WHAT IS NEEDED:
Check each line of the data below for the word "computer", then extract the ones that have it.

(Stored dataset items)
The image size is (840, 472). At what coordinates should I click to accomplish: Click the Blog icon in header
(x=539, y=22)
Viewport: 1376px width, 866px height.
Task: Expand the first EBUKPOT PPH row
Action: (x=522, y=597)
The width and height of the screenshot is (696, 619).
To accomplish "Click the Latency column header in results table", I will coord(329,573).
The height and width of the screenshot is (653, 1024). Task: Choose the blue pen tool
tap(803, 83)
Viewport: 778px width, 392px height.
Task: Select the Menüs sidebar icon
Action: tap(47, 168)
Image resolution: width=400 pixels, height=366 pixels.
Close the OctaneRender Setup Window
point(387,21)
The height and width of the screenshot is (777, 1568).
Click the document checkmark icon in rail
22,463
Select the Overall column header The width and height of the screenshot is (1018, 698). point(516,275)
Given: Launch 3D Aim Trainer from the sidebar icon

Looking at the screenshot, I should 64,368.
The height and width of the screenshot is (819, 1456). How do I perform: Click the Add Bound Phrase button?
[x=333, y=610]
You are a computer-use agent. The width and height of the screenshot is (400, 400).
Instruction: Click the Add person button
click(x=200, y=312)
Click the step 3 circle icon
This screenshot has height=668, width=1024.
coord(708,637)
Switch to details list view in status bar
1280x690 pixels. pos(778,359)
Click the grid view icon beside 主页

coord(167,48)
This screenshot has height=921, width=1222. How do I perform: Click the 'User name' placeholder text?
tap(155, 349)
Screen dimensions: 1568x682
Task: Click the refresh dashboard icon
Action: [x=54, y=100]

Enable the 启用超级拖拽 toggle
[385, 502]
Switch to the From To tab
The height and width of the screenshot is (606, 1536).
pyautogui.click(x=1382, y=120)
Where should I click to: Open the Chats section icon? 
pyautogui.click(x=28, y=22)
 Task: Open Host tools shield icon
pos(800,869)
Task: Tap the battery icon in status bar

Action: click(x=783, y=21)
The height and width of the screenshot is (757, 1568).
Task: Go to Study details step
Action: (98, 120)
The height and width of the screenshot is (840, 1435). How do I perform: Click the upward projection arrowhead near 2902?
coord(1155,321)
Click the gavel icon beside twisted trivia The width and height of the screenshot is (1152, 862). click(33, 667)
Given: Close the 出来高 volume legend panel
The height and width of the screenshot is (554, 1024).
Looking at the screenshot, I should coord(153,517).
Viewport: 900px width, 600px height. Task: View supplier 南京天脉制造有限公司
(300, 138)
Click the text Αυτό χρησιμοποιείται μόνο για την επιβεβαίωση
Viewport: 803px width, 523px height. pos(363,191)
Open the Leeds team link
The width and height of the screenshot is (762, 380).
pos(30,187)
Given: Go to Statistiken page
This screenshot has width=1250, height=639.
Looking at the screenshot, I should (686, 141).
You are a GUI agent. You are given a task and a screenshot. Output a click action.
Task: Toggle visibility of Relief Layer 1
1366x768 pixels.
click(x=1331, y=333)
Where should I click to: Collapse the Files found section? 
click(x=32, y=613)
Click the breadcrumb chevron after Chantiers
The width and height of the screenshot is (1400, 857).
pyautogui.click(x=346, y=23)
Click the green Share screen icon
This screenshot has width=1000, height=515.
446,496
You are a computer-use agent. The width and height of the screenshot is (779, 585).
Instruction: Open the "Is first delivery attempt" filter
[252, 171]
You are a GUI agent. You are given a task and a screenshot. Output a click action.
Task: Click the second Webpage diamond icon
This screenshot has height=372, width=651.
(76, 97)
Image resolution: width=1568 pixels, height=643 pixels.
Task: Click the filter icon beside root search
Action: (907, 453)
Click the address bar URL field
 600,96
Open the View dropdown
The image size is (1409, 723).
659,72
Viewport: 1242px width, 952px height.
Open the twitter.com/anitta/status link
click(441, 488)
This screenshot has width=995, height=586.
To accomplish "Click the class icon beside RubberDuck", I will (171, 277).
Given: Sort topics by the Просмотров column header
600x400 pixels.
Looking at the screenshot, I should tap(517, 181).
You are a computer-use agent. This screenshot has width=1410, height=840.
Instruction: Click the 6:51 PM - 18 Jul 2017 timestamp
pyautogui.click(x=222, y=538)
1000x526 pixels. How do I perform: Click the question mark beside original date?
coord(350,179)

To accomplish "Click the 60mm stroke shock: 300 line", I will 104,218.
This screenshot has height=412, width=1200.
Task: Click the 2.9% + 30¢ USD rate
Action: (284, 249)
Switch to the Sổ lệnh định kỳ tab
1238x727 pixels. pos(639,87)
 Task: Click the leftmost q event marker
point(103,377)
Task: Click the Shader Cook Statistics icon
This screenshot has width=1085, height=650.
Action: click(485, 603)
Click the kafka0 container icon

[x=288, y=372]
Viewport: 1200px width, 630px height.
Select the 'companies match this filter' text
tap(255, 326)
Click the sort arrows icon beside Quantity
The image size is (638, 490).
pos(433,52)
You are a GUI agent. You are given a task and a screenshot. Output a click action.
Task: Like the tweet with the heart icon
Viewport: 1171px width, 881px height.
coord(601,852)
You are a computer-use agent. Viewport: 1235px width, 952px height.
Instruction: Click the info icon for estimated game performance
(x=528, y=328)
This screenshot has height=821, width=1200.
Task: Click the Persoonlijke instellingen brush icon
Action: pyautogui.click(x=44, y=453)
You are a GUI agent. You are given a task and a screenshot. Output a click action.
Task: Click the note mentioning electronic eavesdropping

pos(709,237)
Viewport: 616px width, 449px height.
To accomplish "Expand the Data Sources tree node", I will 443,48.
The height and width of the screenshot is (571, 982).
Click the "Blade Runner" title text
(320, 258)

WRITTEN ANSWER:
You are a computer-use agent. The width and height of the screenshot is (400, 400).
You are a computer-use agent. The width and height of the screenshot is (779, 585).
You are a computer-use agent. This screenshot has width=1410, height=840.
You are a computer-use agent. Viewport: 1235px width, 952px height.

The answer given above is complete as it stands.